Although the classic image of the DRC is that of a steaming untamed jungle, the part of the country that most travellers see is the very far east; an area of cloud-scraping volcanic mountains, lakes of lava and those lumbering giants, the mountain gorillas. All this is best experienced in the breathtaking Parc National des Virunga.
Known to locals as L’shi or Lubum, this languid yet likeable city was known as Elizabethville during the Belgian colonial period. Founded in 1910 as a hub for the extraction industry, it suffered willful neglect during the Mobutu years, but briefly found a starring role as the legislative capital from 1999 to 2003.
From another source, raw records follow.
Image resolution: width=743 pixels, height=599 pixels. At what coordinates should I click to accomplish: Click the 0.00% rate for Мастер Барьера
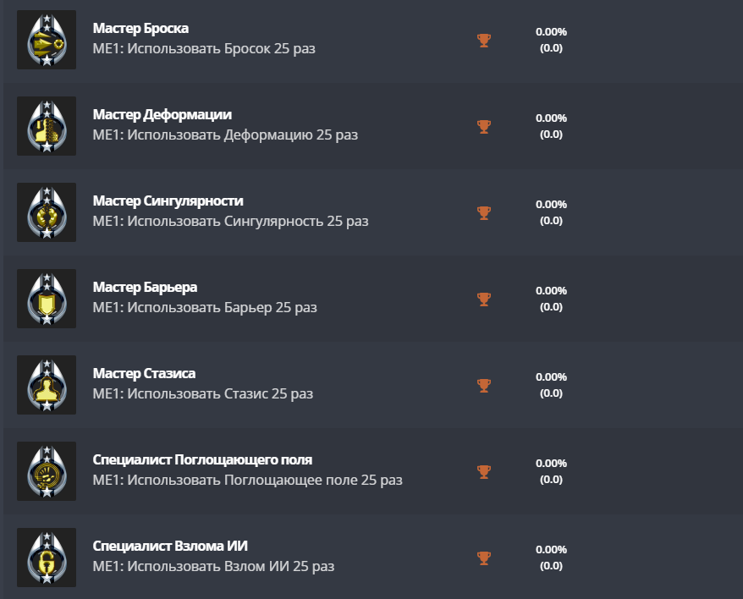pyautogui.click(x=551, y=291)
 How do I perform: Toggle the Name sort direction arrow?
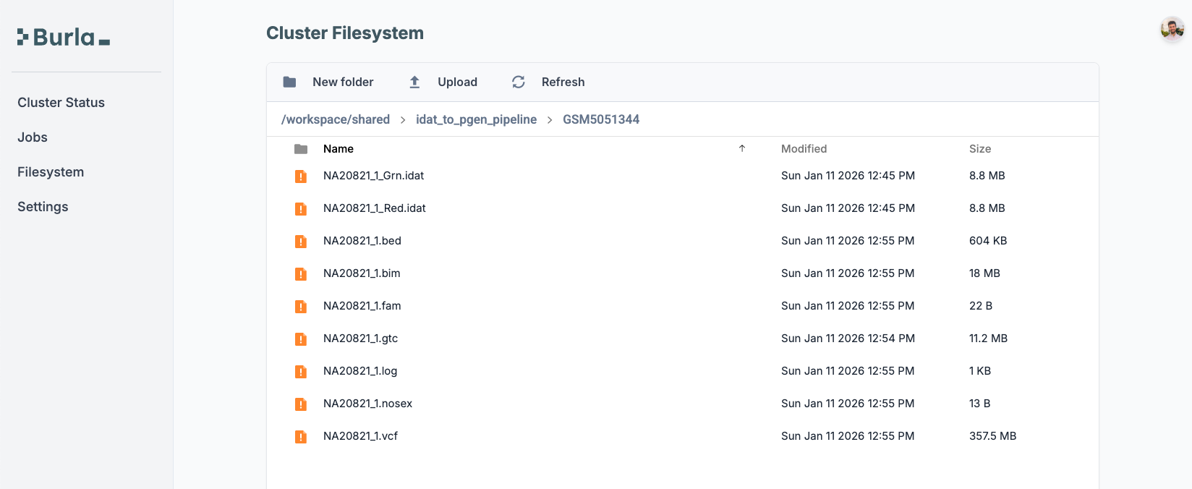742,148

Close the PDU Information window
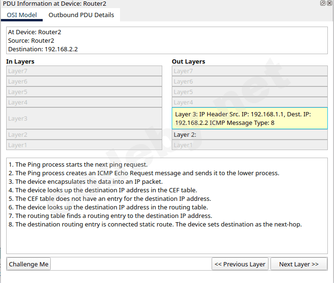[329, 3]
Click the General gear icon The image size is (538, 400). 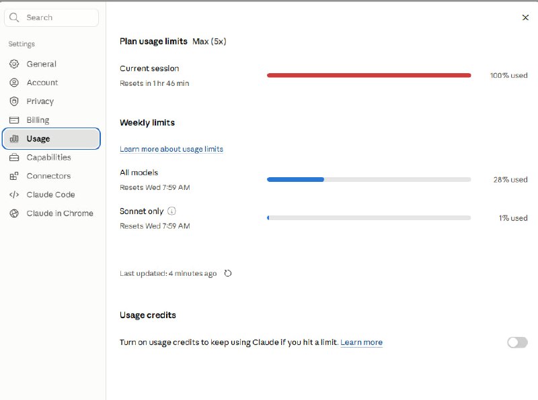[14, 64]
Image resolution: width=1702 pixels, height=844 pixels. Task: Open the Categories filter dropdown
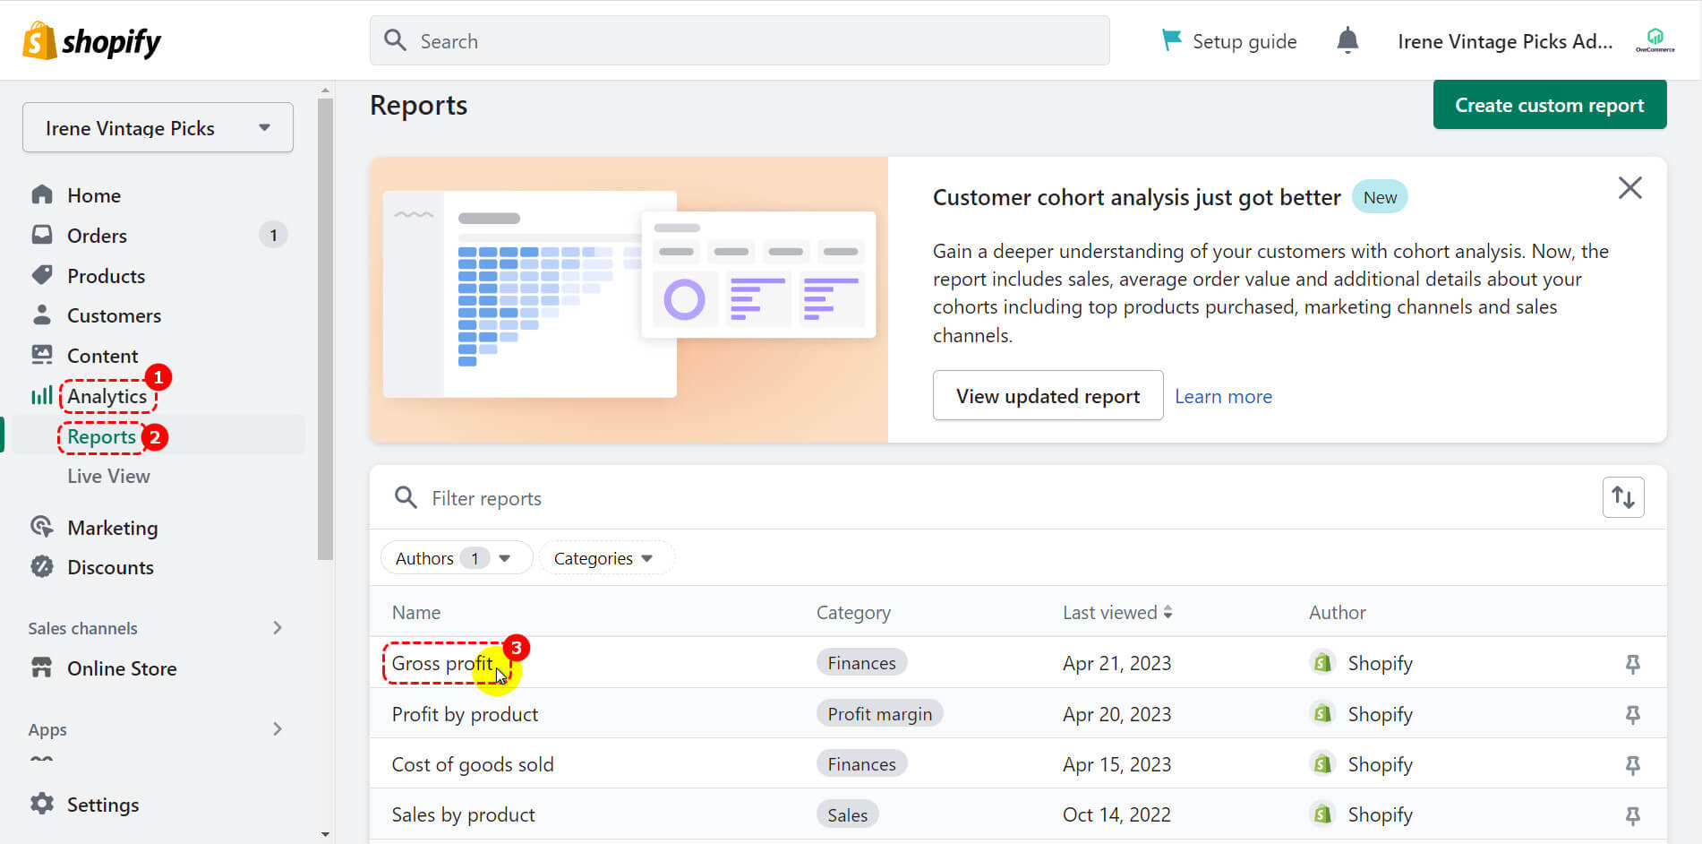pyautogui.click(x=606, y=557)
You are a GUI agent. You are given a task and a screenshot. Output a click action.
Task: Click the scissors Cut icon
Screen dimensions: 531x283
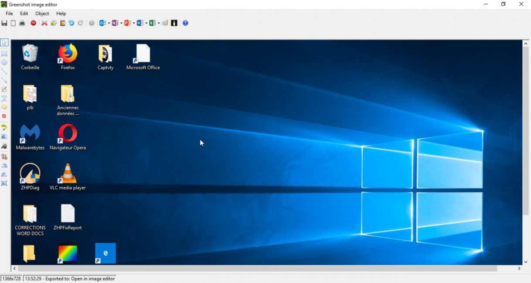(44, 23)
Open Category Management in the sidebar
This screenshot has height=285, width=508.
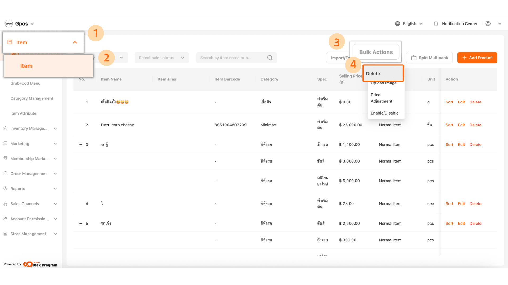click(x=32, y=98)
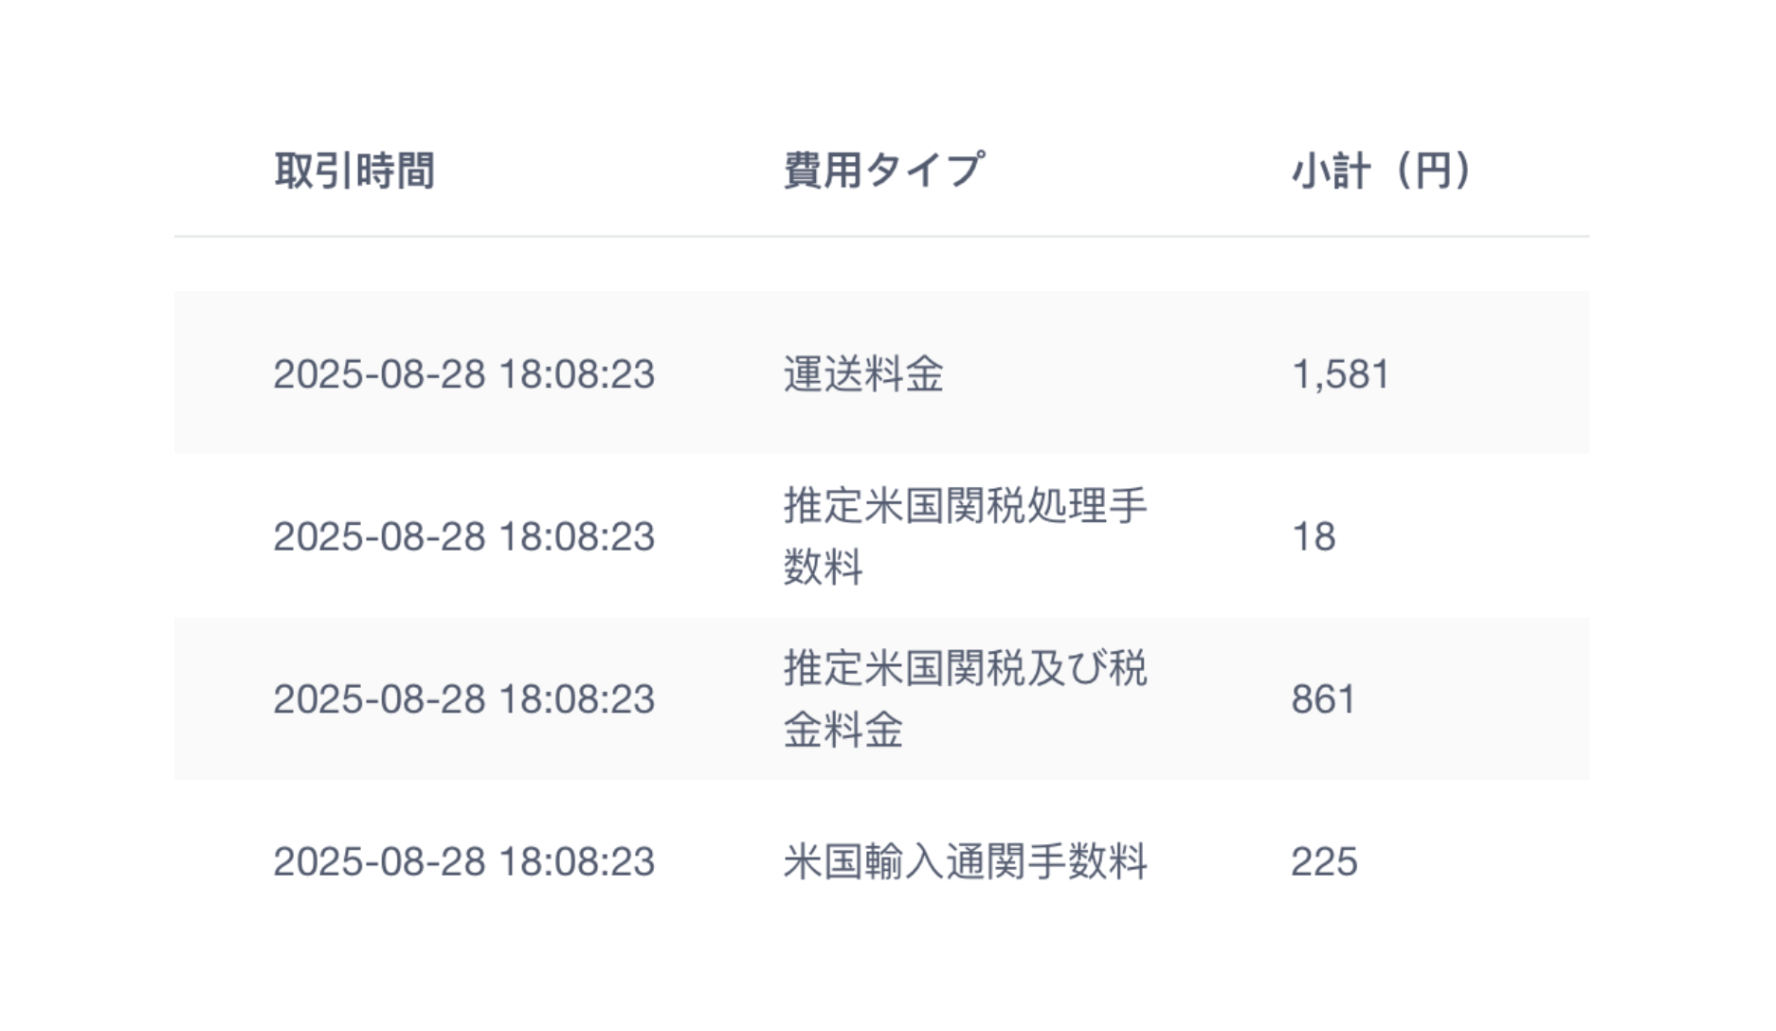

On Sundays and holidays Kinshasa's jetsetters descend to the little 'beach' town (you wouldn't really describe it as having a beach and you certainly wouldn't want to swim here) well east of Kinshasa, to drink beer, eat the country's best liboké de poisson (fish cooked in banana leaves) and listen to live music. The action starts around midday, but peaks after dark.
DRC's most attractive city, which crawls along a contorted shoreline at the southern tip of Lake Kivu, is the base for visiting the criminally undervisited Parc National de Kahuzi-Biéga, Virunga's little-known neighbour, where you can track habituated eastern lowland gorillas (Grauer’s gorillas). It's often possible to get permits (US$400 per person) for same-day hiking.
Kisantu, 100km out of Kinshasa, has many colonial-era relics, including the incongruously large Cathèdrale Notre Dame de Sept Douleurs and the 222-sq-km Jardin Botanique de Kisantu, with trees from around the world. There's a small natural history museum, a cactus garden and a pleasant restaurant.